TASK REQUIREMENTS ▸
1: In the case study, in what month and year was the partner first diagnosed with breast cancer?
2: Copy word for word the passage of the case study starting at "Cancer and Cannabis –" and ending at "right thigh bone.".

SOURCE EXTRACT ▸

------------

Cancer and Cannabis – Muktanand Case Study by JER 8July16
Cancer and Cannabis: Muktanand Case Study
8 July 2016
Smoking, Supply and Safety
A Personal Statement by John Ransley
When my partner was first diagnosed with a small breast cancer in November 2001, all the specialists assured us her disease was classified stage one. A GP read her symptoms as more, and in mid-January 2002, only a couple of months after her lumpectomy, a whole body bone scan re-diagnosed her metastatic disease as stage four. Two weeks later a soft tissue scan confirmed suspicions that the metastases had spread to her lungs and liver. At the same time there was a major complication when she sustained a clean fracture to her right Lesser Trochanter, severing the attachment of a major psoas muscle and requiring a pin to be inserted in her right thigh bone.
She was immediately started on both hormone therapy and a monthly biphosphonate bone therapy to prevent further fracturing. These two therapies worked for about a year, reducing the metastases and strengthening bones weakened by the cancer. They had no major side effects apart from simulated menopause symptoms.

------------

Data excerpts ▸
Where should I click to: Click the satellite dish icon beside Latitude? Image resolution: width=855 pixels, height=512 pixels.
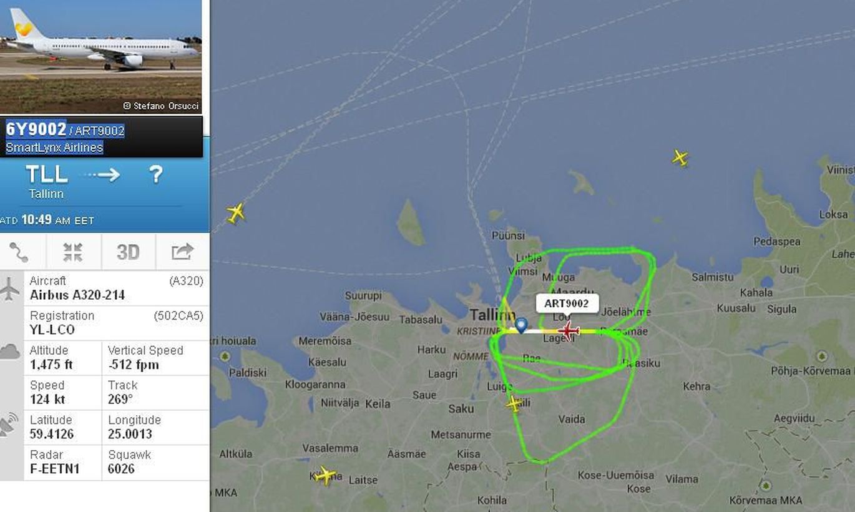(x=9, y=425)
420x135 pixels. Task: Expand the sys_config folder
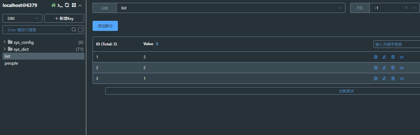[x=4, y=42]
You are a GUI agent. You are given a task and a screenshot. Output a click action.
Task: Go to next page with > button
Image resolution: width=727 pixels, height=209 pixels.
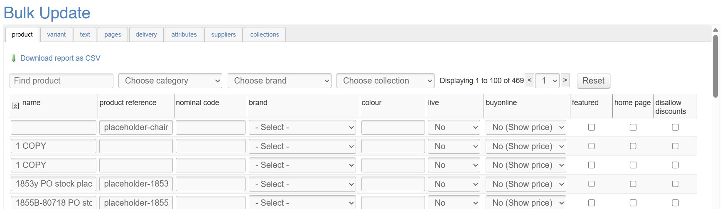(x=565, y=80)
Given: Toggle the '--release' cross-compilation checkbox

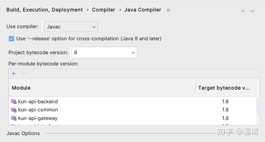Looking at the screenshot, I should coord(11,38).
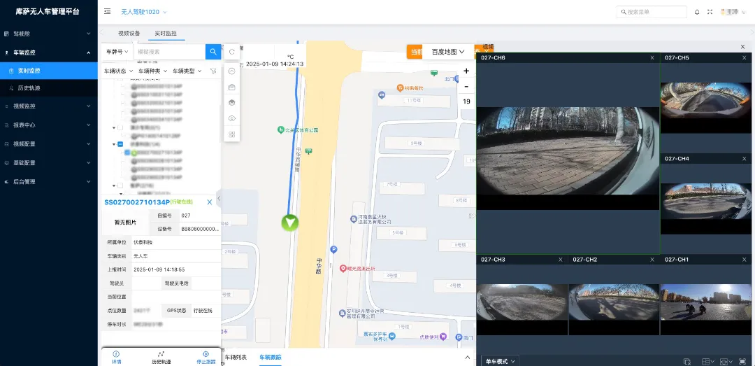
Task: Open 历史轨迹 in the left menu
Action: (29, 88)
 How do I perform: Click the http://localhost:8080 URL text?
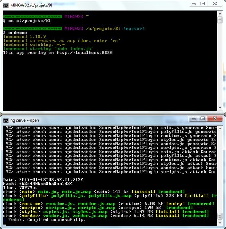coord(85,53)
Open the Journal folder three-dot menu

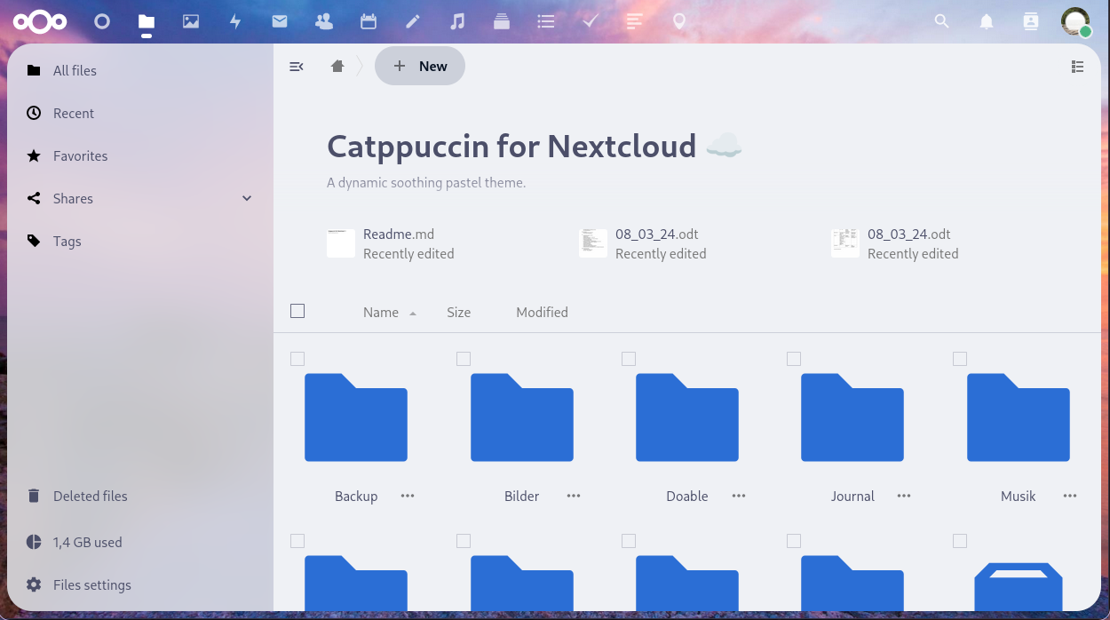pos(904,496)
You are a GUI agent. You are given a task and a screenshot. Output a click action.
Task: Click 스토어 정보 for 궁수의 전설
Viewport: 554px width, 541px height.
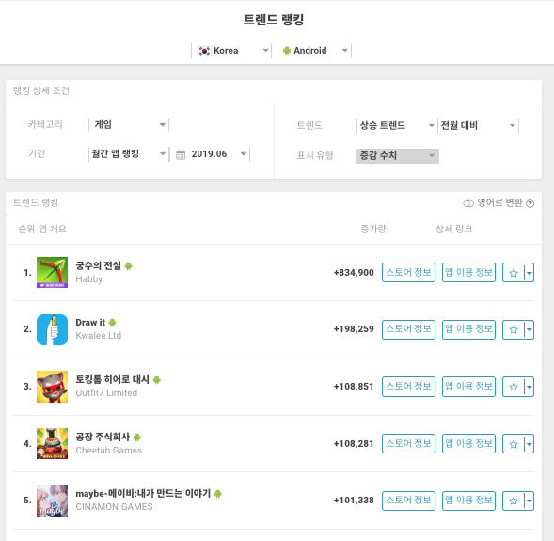(x=408, y=273)
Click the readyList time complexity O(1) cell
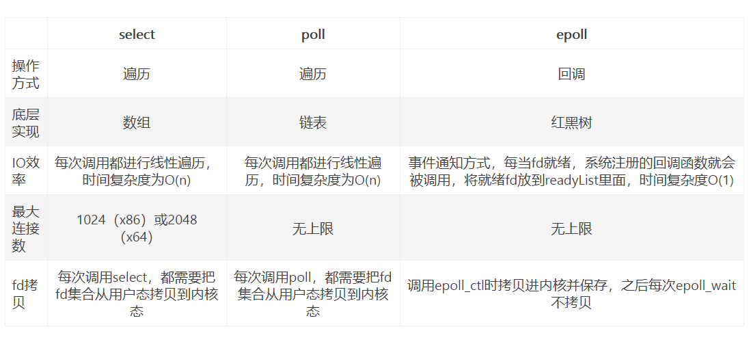751x342 pixels. [x=572, y=171]

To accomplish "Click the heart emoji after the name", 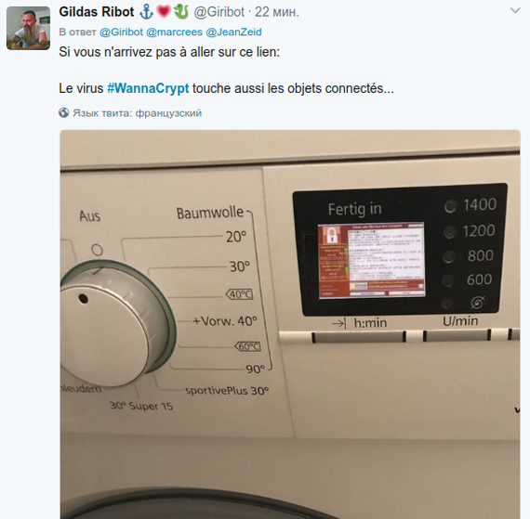I will tap(164, 12).
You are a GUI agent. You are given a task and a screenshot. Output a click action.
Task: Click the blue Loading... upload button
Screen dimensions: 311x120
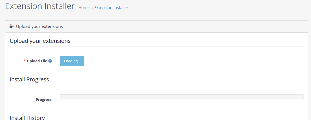pyautogui.click(x=72, y=61)
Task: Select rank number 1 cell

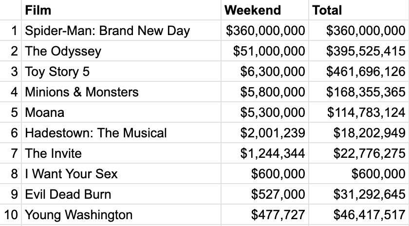Action: 11,31
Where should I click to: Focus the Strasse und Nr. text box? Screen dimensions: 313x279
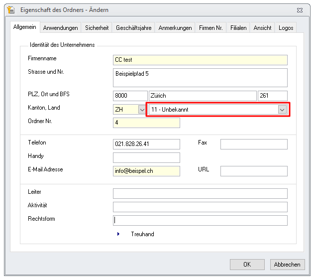pyautogui.click(x=200, y=78)
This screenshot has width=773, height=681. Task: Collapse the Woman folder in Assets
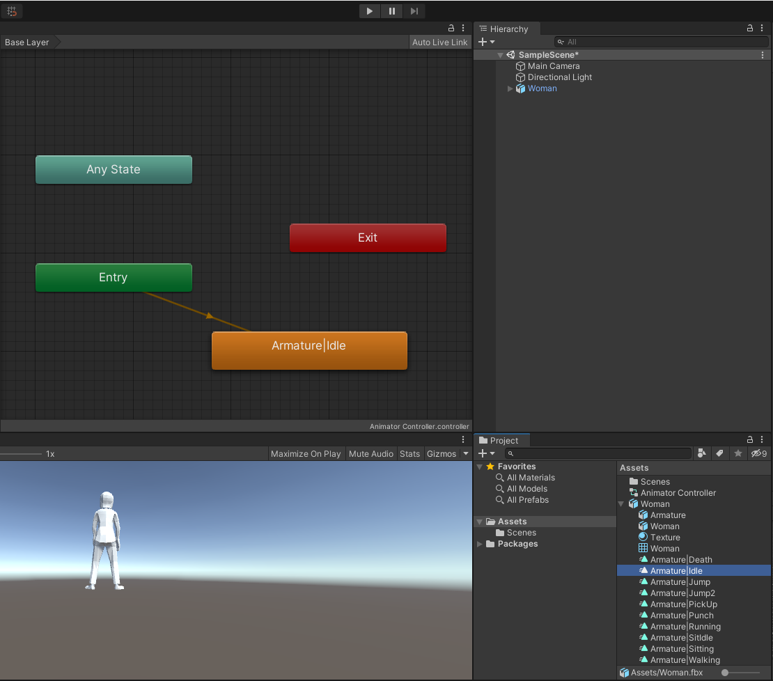[620, 503]
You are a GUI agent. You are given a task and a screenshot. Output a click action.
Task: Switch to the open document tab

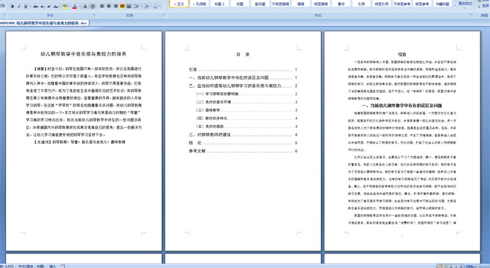pos(45,23)
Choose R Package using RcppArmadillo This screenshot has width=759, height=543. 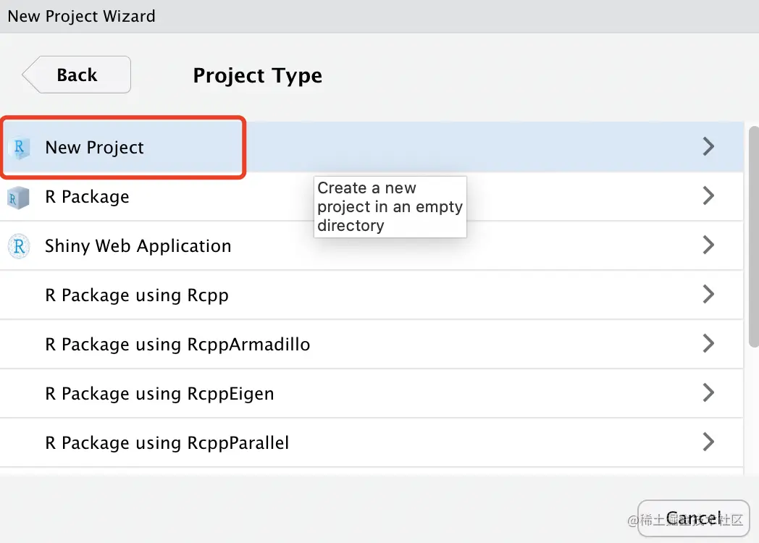pos(177,345)
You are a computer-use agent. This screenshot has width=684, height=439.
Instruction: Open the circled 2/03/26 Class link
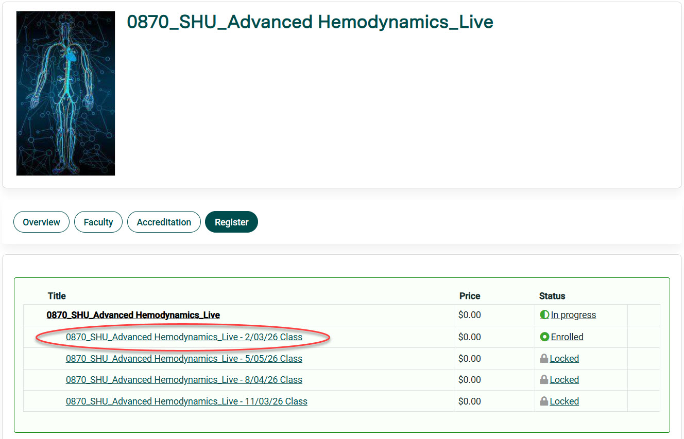click(184, 337)
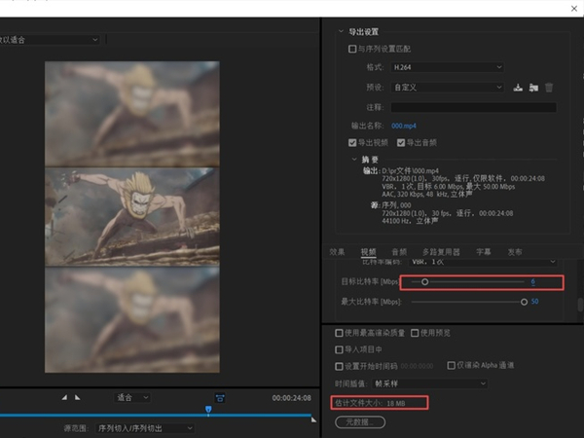
Task: Click the save preset icon
Action: click(518, 87)
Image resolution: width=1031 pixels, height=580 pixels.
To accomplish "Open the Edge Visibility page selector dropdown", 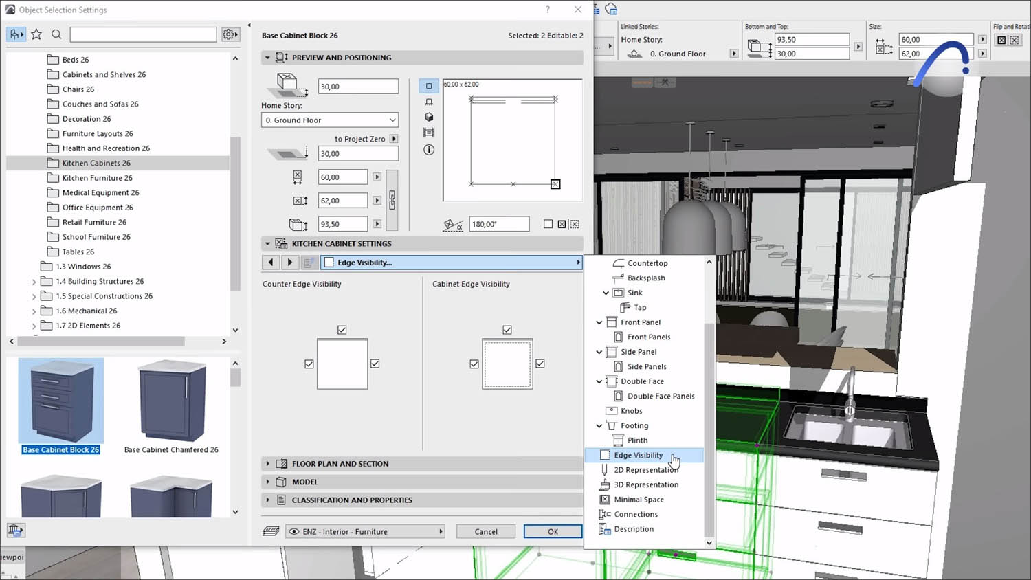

------------

ANSWERS FOR EACH ITEM ▸
1: November 2001.

2:
Cancer and Cannabis – Muktanand Case Study by JER 8July16
Cancer and Cannabis: Muktanand Case Study
8 July 2016
Smoking, Supply and Safety
A Personal Statement by John Ransley
When my partner was first diagnosed with a small breast cancer in November 2001, all the specialists assured us her disease was classified stage one. A GP read her symptoms as more, and in mid-January 2002, only a couple of months after her lumpectomy, a whole body bone scan re-diagnosed her metastatic disease as stage four. Two weeks later a soft tissue scan confirmed suspicions that the metastases had spread to her lungs and liver. At the same time there was a major complication when she sustained a clean fracture to her right Lesser Trochanter, severing the attachment of a major psoas muscle and requiring a pin to be inserted in her right thigh bone.